# Treść polecenia
Przedstaw cały poniższy materiał jako tabelę Markdown z kolumnami „Nr” i „Treść”, w której każdy wiersz zawiera kolejny numer i jedną linię materiału. Puste linie pomiń.

• • • •

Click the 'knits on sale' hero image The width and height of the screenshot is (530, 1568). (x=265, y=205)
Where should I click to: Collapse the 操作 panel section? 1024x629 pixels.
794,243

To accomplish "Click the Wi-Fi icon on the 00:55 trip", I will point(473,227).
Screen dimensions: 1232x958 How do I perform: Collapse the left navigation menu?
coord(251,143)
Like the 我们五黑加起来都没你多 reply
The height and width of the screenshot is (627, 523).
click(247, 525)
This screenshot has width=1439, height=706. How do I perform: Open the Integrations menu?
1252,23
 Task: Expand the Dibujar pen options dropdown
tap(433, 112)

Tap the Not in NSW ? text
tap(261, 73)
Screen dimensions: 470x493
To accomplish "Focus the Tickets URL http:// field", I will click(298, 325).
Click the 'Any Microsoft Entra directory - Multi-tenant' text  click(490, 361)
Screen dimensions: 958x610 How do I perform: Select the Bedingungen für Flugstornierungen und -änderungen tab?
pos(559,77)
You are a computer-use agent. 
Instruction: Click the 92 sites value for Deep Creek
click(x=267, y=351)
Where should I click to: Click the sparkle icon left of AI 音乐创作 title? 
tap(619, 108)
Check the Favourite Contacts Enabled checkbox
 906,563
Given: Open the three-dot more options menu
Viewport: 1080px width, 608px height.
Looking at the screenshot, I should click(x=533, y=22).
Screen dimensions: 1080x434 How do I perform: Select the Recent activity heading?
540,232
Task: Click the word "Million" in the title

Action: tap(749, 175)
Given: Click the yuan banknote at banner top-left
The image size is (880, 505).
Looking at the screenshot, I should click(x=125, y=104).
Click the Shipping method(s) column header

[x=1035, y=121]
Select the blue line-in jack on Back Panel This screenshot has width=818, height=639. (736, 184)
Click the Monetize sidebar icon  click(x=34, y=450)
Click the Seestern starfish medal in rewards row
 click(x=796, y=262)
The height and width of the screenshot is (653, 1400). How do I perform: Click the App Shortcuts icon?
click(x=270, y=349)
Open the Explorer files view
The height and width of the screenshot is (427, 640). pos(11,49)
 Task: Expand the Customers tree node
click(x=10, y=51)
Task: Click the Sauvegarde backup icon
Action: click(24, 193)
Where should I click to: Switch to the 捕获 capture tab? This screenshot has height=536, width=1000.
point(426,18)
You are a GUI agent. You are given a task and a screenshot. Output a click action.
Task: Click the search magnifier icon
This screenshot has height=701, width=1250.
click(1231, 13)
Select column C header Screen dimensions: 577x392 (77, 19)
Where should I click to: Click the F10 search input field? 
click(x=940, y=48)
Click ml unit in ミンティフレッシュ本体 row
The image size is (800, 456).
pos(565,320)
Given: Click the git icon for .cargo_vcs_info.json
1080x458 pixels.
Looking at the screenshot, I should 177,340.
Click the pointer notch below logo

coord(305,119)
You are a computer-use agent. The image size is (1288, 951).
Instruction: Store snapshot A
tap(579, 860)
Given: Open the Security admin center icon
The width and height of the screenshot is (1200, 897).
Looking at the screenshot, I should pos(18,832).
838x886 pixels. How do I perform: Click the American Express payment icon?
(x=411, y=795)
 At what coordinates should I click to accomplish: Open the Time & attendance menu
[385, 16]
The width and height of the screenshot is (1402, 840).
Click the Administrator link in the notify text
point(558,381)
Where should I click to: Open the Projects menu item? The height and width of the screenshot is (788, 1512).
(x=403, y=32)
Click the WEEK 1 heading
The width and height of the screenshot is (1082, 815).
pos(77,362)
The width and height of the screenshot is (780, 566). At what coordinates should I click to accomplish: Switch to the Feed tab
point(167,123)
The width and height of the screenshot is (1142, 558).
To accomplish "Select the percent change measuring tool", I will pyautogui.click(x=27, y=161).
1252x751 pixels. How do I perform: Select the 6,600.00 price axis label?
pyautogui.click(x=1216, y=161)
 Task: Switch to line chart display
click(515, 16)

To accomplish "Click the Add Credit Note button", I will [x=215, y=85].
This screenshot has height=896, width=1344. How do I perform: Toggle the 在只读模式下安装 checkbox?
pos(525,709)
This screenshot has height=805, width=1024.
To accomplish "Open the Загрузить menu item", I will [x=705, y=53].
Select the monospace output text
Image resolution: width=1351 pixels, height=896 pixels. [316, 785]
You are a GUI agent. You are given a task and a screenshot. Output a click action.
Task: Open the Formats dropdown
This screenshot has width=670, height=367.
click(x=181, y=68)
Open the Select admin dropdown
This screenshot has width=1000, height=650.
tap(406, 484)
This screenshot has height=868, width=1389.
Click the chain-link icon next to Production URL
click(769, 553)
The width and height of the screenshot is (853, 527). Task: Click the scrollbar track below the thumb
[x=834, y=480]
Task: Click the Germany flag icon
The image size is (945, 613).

• • • •

# Poprawny wynik
| Nr | Treść |
|---|---|
| 1 | Click the 'knits on sale' hero image The width and height of the screenshot is (530, 1568). (x=265, y=205) |
| 2 | Where should I click to: Collapse the 操作 panel section? 1024x629 pixels. |
| 3 | 794,243 |
| 4 | To accomplish "Click the Wi-Fi icon on the 00:55 trip", I will point(473,227). |
| 5 | Screen dimensions: 1232x958 How do I perform: Collapse the left navigation menu? |
| 6 | coord(251,143) |
| 7 | Like the 我们五黑加起来都没你多 reply |
| 8 | The height and width of the screenshot is (627, 523). |
| 9 | click(247, 525) |
| 10 | This screenshot has width=1439, height=706. How do I perform: Open the Integrations menu? |
| 11 | 1252,23 |
| 12 |  Task: Expand the Dibujar pen options dropdown |
| 13 | tap(433, 112) |
| 14 | Tap the Not in NSW ? text |
| 15 | tap(261, 73) |
| 16 | Screen dimensions: 470x493 |
| 17 | To accomplish "Focus the Tickets URL http:// field", I will click(298, 325). |
| 18 | Click the 'Any Microsoft Entra directory - Multi-tenant' text  click(490, 361) |
| 19 | Screen dimensions: 958x610 How do I perform: Select the Bedingungen für Flugstornierungen und -änderungen tab? |
| 20 | pos(559,77) |
| 21 | You are a computer-use agent.  |
| 22 | Instruction: Click the 92 sites value for Deep Creek |
| 23 | click(x=267, y=351) |
| 24 | Where should I click to: Click the sparkle icon left of AI 音乐创作 title?  |
| 25 | tap(619, 108) |
| 26 | Check the Favourite Contacts Enabled checkbox |
| 27 |  906,563 |
| 28 | Given: Open the three-dot more options menu |
| 29 | Viewport: 1080px width, 608px height. |
| 30 | Looking at the screenshot, I should click(x=533, y=22). |
| 31 | Screen dimensions: 1080x434 How do I perform: Select the Recent activity heading? |
| 32 | 540,232 |
| 33 | Task: Click the word "Million" in the title |
| 34 | Action: tap(749, 175) |
| 35 | Given: Click the yuan banknote at banner top-left |
| 36 | The image size is (880, 505). |
| 37 | Looking at the screenshot, I should click(x=125, y=104). |
| 38 | Click the Shipping method(s) column header |
| 39 | [x=1035, y=121] |
| 40 | Select the blue line-in jack on Back Panel This screenshot has width=818, height=639. (736, 184) |
| 41 | Click the Monetize sidebar icon  click(x=34, y=450) |
| 42 | Click the Seestern starfish medal in rewards row |
| 43 |  click(x=796, y=262) |
| 44 | The height and width of the screenshot is (653, 1400). How do I perform: Click the App Shortcuts icon? |
| 45 | click(x=270, y=349) |
| 46 | Open the Explorer files view |
| 47 | The height and width of the screenshot is (427, 640). pos(11,49) |
| 48 |  Task: Expand the Customers tree node |
| 49 | click(x=10, y=51) |
| 50 | Task: Click the Sauvegarde backup icon |
| 51 | Action: click(24, 193) |
| 52 | Where should I click to: Switch to the 捕获 capture tab? This screenshot has height=536, width=1000. |
| 53 | point(426,18) |
| 54 | You are a GUI agent. You are given a task and a screenshot. Output a click action. |
| 55 | Task: Click the search magnifier icon |
| 56 | This screenshot has height=701, width=1250. |
| 57 | click(1231, 13) |
| 58 | Select column C header Screen dimensions: 577x392 (77, 19) |
| 59 | Where should I click to: Click the F10 search input field?  |
| 60 | click(x=940, y=48) |
| 61 | Click ml unit in ミンティフレッシュ本体 row |
| 62 | The image size is (800, 456). |
| 63 | pos(565,320) |
| 64 | Given: Click the git icon for .cargo_vcs_info.json |
| 65 | 1080x458 pixels. |
| 66 | Looking at the screenshot, I should 177,340. |
| 67 | Click the pointer notch below logo |
| 68 | coord(305,119) |
| 69 | You are a computer-use agent. The image size is (1288, 951). |
| 70 | Instruction: Store snapshot A |
| 71 | tap(579, 860) |
| 72 | Given: Open the Security admin center icon |
| 73 | The width and height of the screenshot is (1200, 897). |
| 74 | Looking at the screenshot, I should pos(18,832). |
| 75 | 838x886 pixels. How do I perform: Click the American Express payment icon? |
| 76 | (x=411, y=795) |
| 77 |  At what coordinates should I click to accomplish: Open the Time & attendance menu |
| 78 | [385, 16] |
| 79 | The width and height of the screenshot is (1402, 840). |
| 80 | Click the Administrator link in the notify text |
| 81 | point(558,381) |
| 82 | Where should I click to: Open the Projects menu item? The height and width of the screenshot is (788, 1512). |
| 83 | (x=403, y=32) |
| 84 | Click the WEEK 1 heading |
| 85 | The width and height of the screenshot is (1082, 815). |
| 86 | pos(77,362) |
| 87 | The width and height of the screenshot is (780, 566). At what coordinates should I click to accomplish: Switch to the Feed tab |
| 88 | point(167,123) |
| 89 | The width and height of the screenshot is (1142, 558). |
| 90 | To accomplish "Select the percent change measuring tool", I will pyautogui.click(x=27, y=161). |
| 91 | 1252x751 pixels. How do I perform: Select the 6,600.00 price axis label? |
| 92 | pyautogui.click(x=1216, y=161) |
| 93 |  Task: Switch to line chart display |
| 94 | click(515, 16) |
| 95 | To accomplish "Click the Add Credit Note button", I will [x=215, y=85]. |
| 96 | This screenshot has height=896, width=1344. How do I perform: Toggle the 在只读模式下安装 checkbox? |
| 97 | pos(525,709) |
| 98 | This screenshot has height=805, width=1024. |
| 99 | To accomplish "Open the Загрузить menu item", I will [x=705, y=53]. |
| 100 | Select the monospace output text |
| 101 | Image resolution: width=1351 pixels, height=896 pixels. [316, 785] |
| 102 | You are a GUI agent. You are given a task and a screenshot. Output a click action. |
| 103 | Task: Open the Formats dropdown |
| 104 | This screenshot has width=670, height=367. |
| 105 | click(x=181, y=68) |
| 106 | Open the Select admin dropdown |
| 107 | This screenshot has width=1000, height=650. |
| 108 | tap(406, 484) |
| 109 | This screenshot has height=868, width=1389. |
| 110 | Click the chain-link icon next to Production URL |
| 111 | click(769, 553) |
| 112 | The width and height of the screenshot is (853, 527). Task: Click the scrollbar track below the thumb |
| 113 | [x=834, y=480] |
| 114 | Task: Click the Germany flag icon |
| 115 | The image size is (945, 613). |